(Screenshot grounding data)

§ §

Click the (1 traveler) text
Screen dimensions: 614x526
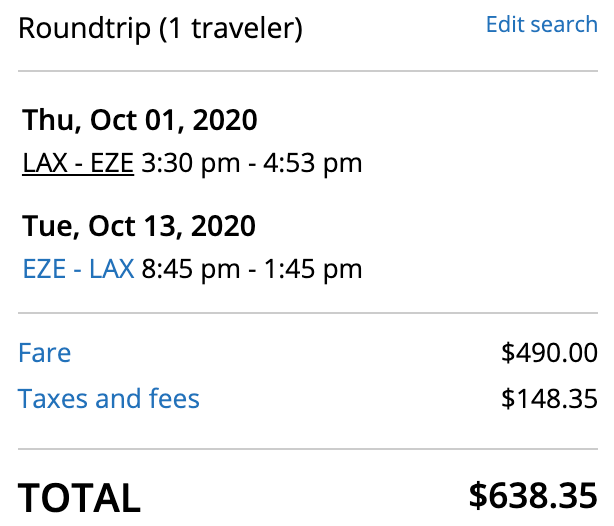click(231, 29)
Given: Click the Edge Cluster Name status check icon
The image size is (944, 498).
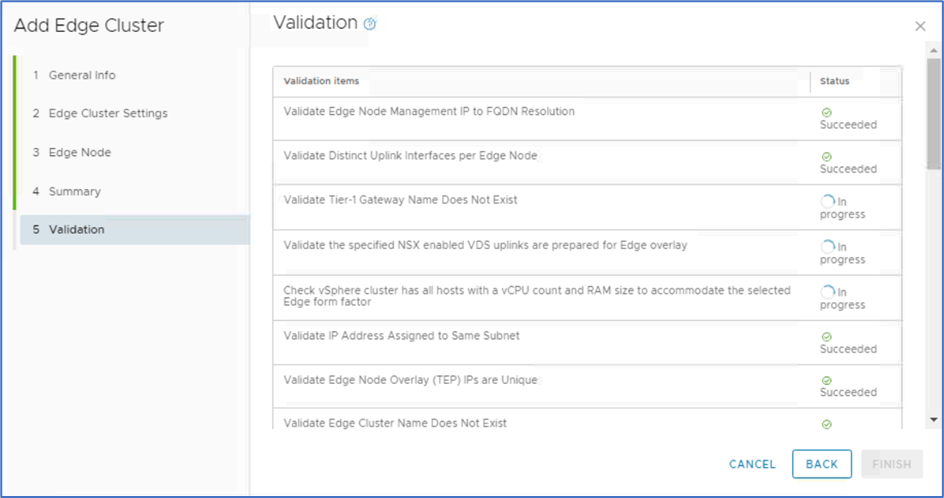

§ §

* _What the exercise asks_:
Repeat the records word for word and drop any pictures.

* _Exercise answer_:
Click the (1 traveler) text
Screen dimensions: 614x526
click(231, 29)
Given: Click the Edge Cluster Name status check icon
The image size is (944, 498).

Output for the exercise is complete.